▶ Instructions for the task:
Each entry is to be restated word for word, with nothing omitted.

··· Data for this exercise ···

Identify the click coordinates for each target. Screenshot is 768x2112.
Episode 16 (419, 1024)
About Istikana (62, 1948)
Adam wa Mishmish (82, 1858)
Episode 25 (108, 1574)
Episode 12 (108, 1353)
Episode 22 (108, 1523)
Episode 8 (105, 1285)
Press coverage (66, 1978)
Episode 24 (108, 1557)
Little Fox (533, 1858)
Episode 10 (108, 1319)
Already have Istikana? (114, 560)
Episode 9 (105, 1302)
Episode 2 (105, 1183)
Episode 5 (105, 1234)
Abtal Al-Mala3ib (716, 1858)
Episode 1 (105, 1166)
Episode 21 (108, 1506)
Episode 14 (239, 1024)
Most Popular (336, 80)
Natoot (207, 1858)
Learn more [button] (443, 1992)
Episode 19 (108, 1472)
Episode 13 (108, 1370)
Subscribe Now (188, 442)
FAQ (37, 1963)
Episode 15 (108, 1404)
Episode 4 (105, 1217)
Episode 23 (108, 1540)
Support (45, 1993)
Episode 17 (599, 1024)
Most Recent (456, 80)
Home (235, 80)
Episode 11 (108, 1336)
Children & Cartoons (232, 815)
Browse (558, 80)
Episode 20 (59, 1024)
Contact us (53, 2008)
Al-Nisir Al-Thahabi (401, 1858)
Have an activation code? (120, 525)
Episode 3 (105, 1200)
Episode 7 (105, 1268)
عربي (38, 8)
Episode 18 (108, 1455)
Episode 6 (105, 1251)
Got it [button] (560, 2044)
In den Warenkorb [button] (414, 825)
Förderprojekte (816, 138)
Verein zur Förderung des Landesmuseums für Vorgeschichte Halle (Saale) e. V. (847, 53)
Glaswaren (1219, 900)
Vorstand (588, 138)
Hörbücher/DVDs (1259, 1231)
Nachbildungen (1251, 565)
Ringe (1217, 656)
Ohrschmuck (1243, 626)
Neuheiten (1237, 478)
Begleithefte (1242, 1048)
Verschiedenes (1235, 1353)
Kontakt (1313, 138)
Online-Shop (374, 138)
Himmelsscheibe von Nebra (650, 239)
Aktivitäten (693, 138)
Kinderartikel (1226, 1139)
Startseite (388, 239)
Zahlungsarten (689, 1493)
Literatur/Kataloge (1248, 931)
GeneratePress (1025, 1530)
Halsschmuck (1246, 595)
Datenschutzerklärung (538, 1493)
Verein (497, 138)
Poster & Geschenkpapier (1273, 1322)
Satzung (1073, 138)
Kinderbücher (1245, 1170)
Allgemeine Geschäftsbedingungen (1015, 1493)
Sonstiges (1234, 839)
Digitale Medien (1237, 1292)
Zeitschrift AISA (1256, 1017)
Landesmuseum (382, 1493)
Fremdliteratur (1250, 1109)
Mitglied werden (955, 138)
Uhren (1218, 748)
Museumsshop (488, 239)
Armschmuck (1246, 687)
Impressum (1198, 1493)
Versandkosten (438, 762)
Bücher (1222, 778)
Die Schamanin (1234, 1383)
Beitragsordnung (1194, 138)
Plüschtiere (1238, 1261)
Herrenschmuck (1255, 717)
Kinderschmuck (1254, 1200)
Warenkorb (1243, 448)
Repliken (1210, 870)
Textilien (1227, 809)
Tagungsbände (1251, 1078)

···

▶ Answer to this task:
Identify the click coordinates for each target. Screenshot is 768x2112.
Episode 16 (419, 1024)
About Istikana (62, 1948)
Adam wa Mishmish (82, 1858)
Episode 25 (108, 1574)
Episode 12 (108, 1353)
Episode 22 (108, 1523)
Episode 8 (105, 1285)
Press coverage (66, 1978)
Episode 24 (108, 1557)
Little Fox (533, 1858)
Episode 10 (108, 1319)
Already have Istikana? (114, 560)
Episode 9 (105, 1302)
Episode 2 (105, 1183)
Episode 5 (105, 1234)
Abtal Al-Mala3ib (716, 1858)
Episode 1 (105, 1166)
Episode 21 (108, 1506)
Episode 14 (239, 1024)
Most Popular (336, 80)
Natoot (207, 1858)
Learn more [button] (443, 1992)
Episode 19 (108, 1472)
Episode 13 (108, 1370)
Subscribe Now (188, 442)
FAQ (37, 1963)
Episode 15 (108, 1404)
Episode 4 (105, 1217)
Episode 23 (108, 1540)
Support (45, 1993)
Episode 17 (599, 1024)
Most Recent (456, 80)
Home (235, 80)
Episode 11 (108, 1336)
Children & Cartoons (232, 815)
Browse (558, 80)
Episode 20 (59, 1024)
Contact us (53, 2008)
Al-Nisir Al-Thahabi (401, 1858)
Have an activation code? (120, 525)
Episode 3 (105, 1200)
Episode 7 (105, 1268)
عربي (38, 8)
Episode 18 (108, 1455)
Episode 6 (105, 1251)
Got it [button] (560, 2044)
In den Warenkorb [button] (414, 825)
Förderprojekte (816, 138)
Verein zur Förderung des Landesmuseums für Vorgeschichte Halle (Saale) e. V. (847, 53)
Glaswaren (1219, 900)
Vorstand (588, 138)
Hörbücher/DVDs (1259, 1231)
Nachbildungen (1251, 565)
Ringe (1217, 656)
Ohrschmuck (1243, 626)
Neuheiten (1237, 478)
Begleithefte (1242, 1048)
Verschiedenes (1235, 1353)
Kontakt (1313, 138)
Online-Shop (374, 138)
Himmelsscheibe von Nebra (650, 239)
Aktivitäten (693, 138)
Kinderartikel (1226, 1139)
Startseite (388, 239)
Zahlungsarten (689, 1493)
Literatur/Kataloge (1248, 931)
GeneratePress (1025, 1530)
Halsschmuck (1246, 595)
Datenschutzerklärung (538, 1493)
Verein (497, 138)
Poster & Geschenkpapier (1273, 1322)
Satzung (1073, 138)
Kinderbücher (1245, 1170)
Allgemeine Geschäftsbedingungen (1015, 1493)
Sonstiges (1234, 839)
Digitale Medien (1237, 1292)
Zeitschrift AISA (1256, 1017)
Landesmuseum (382, 1493)
Fremdliteratur (1250, 1109)
Mitglied werden (955, 138)
Uhren (1218, 748)
Museumsshop (488, 239)
Armschmuck (1246, 687)
Impressum (1198, 1493)
Versandkosten (438, 762)
Bücher (1222, 778)
Die Schamanin (1234, 1383)
Beitragsordnung (1194, 138)
Plüschtiere (1238, 1261)
Herrenschmuck (1255, 717)
Kinderschmuck (1254, 1200)
Warenkorb (1243, 448)
Repliken (1210, 870)
Textilien (1227, 809)
Tagungsbände (1251, 1078)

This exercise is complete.